L’entreprise a presque deux cents ans si l’on la considère comme l’héritière de l’entreprise Japy, qui produisit sa première casserole en 1826. Avant même la polémique sur les PFAS, elle bénéficiait du confinement lié au Covid-19, malgré le prix du ses produits haut de gamme, vendus entre 90 et 160 euros.
« Les gens s’inquiétaient, pendant le confinement, du matériel dont ils disposaient pour cuisiner », observe Damien Dodane. L’entreprise a dû embaucher 24 salariés (il y en a actuellement 105) et a vu son chiffre d’affaires presque doubler, à 20 millions d’euros, contre 12 millions en 2019.
Cristel exporte désormais un quart de sa production dans 40 pays (dont 7 % au seul Japon) et ouvre des magasins et filiales des Etats-Unis vers l’Indonésie. Une donnée qui fait rêver sa présidente Bernadette Dodane avec le recul, car le pari n’était pas gagné d’avance.
C’est en 1983 que l’aventure commence. Un groupe d’ouvriers reprend l’usine Japy en faillite, qui fut l’une des plus grandes entreprises françaises du Second Empire avant de fournir des casques à l’armée pendant la Grande Guerre.
Mais la société coopérative de production (Scop) ne décolle pas et une comptable, Bernadette Dodane, est appelée à la rescousse pour apporter ses connaissances en gestion et trouver un repreneur. Elle remet aux pouvoirs publics un rapport sur la viabilité de l’usine, qu’elle juge nulle. « Il n’y avait pas d’avenir », se souvient-elle. « Il y a eu trois faillites judiciaires en huit ans. »
Du fourneau à la salle à manger
Seule chance de s’en sortir : monter en gamme, « alors que toutes les casseroles se ressemblaient il y a 40 ans ». Elle fait appel… à son mari, Paul Dodane. Dessinateur, technicien concepteur chez Peugeot, il a l’idée qui change la donne : la poignée amovible, qui permet à la casserole de passer élégamment du fourneau à la salle à manger.
Après le succès d’un prototype lors d’un grand salon, les salariés de l’entreprise en danger ont demandé au couple d’en reprendre la direction. En 1987, les Dodan acceptent, hypothéquant leur maison à hauteur de 30 % pour sauver Cristel.
« On peut tout cuisiner en inox. Cela demande juste de l’éducation», assure aujourd’hui leur fils Damien Dodane. Chaque année, Cristel propose 200 démonstrations culinaires chez ses revendeurs. « C’est notre façon de dire que la seule alternative aux polluants éternels est l’acier inoxydable. »
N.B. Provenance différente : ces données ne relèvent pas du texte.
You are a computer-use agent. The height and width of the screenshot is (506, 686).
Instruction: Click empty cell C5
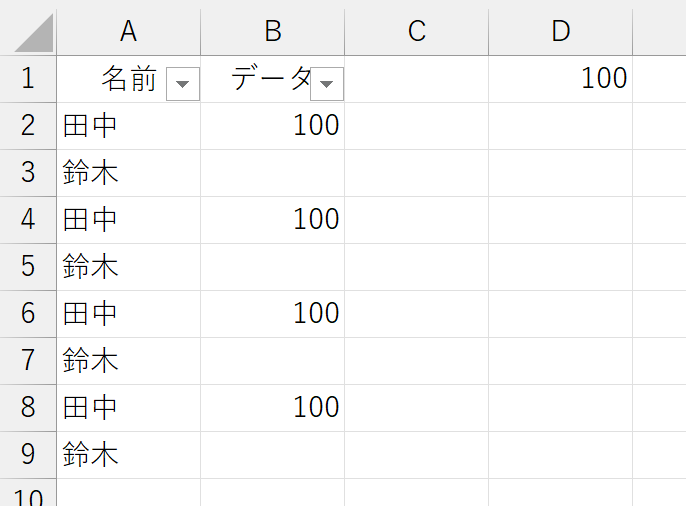pyautogui.click(x=416, y=267)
Quant à ses propres produits contenant des agents démoulants en polytétrafluoroéthylène (PTFE), Cristel a créé une activité de rechapage : environ un tiers du matériel est renvoyé à l’usine, où une chaîne de production permet de refaire le revêtement. Coût pour le client ? 30% du prix d’achat. Et un produit garanti à vie.